• Problem statement: Render the entries from the line containing "Task: Reload the page with the Refresh icon" through the end of the entries, inclusive, as a two-column CSV headed entry_text and answer, one row per entry. Put each value in a single quoted field with line breaks replaced by spaces, and omit the pictures.

• Input rows:

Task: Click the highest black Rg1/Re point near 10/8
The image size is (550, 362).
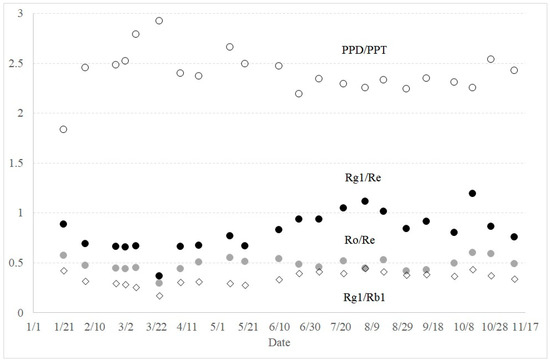Action: 472,193
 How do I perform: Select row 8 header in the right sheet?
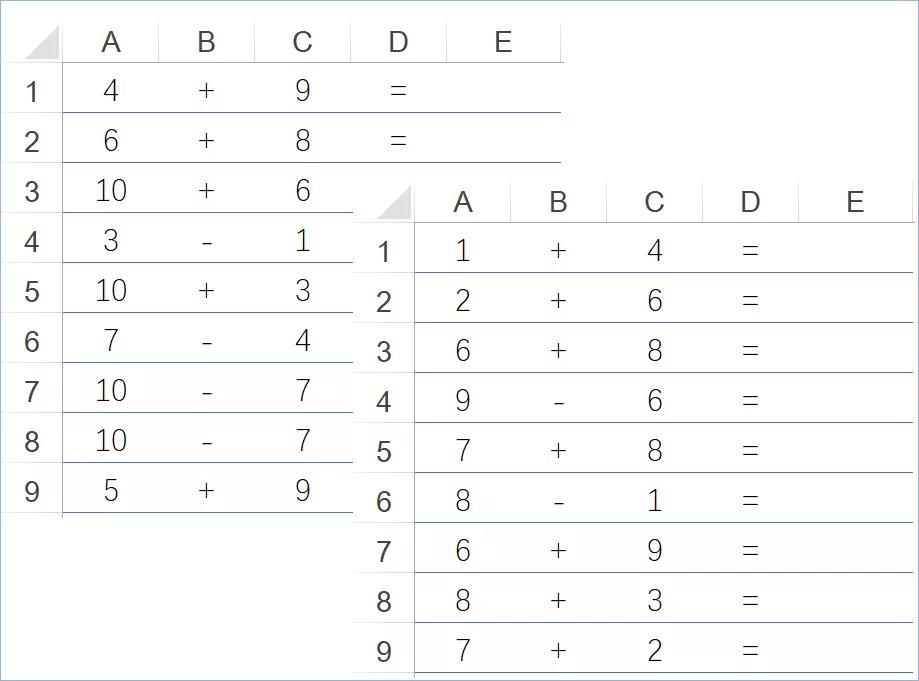click(x=384, y=601)

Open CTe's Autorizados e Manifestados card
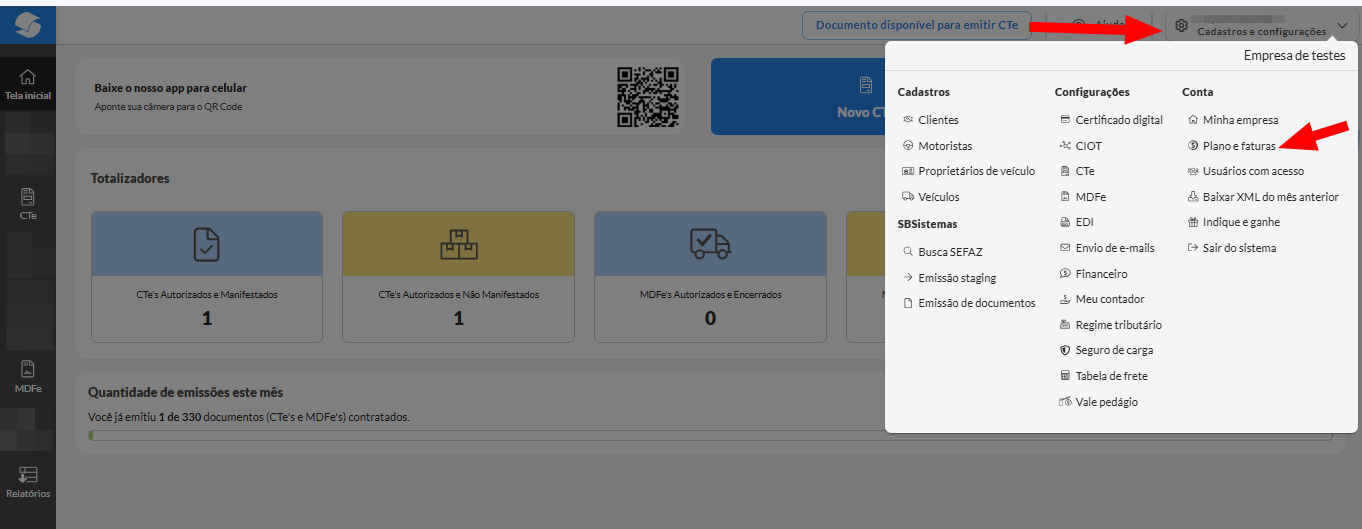(x=207, y=277)
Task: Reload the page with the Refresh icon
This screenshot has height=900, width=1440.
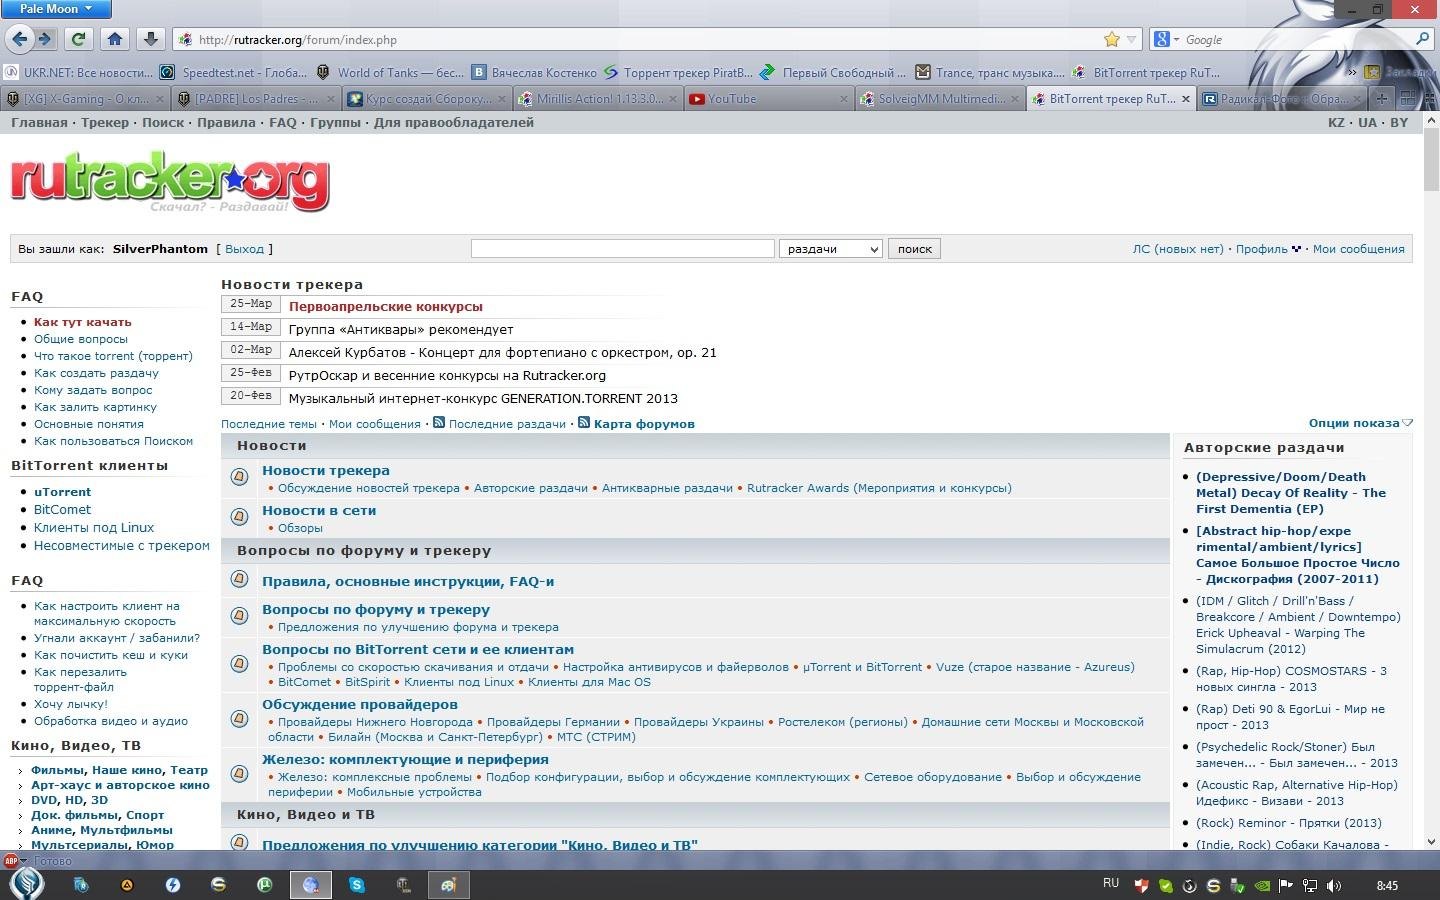Action: point(78,39)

• Solution for this exercise:
entry_text,answer
"Task: Reload the page with the Refresh icon This screenshot has height=900, width=1440.","Action: point(78,39)"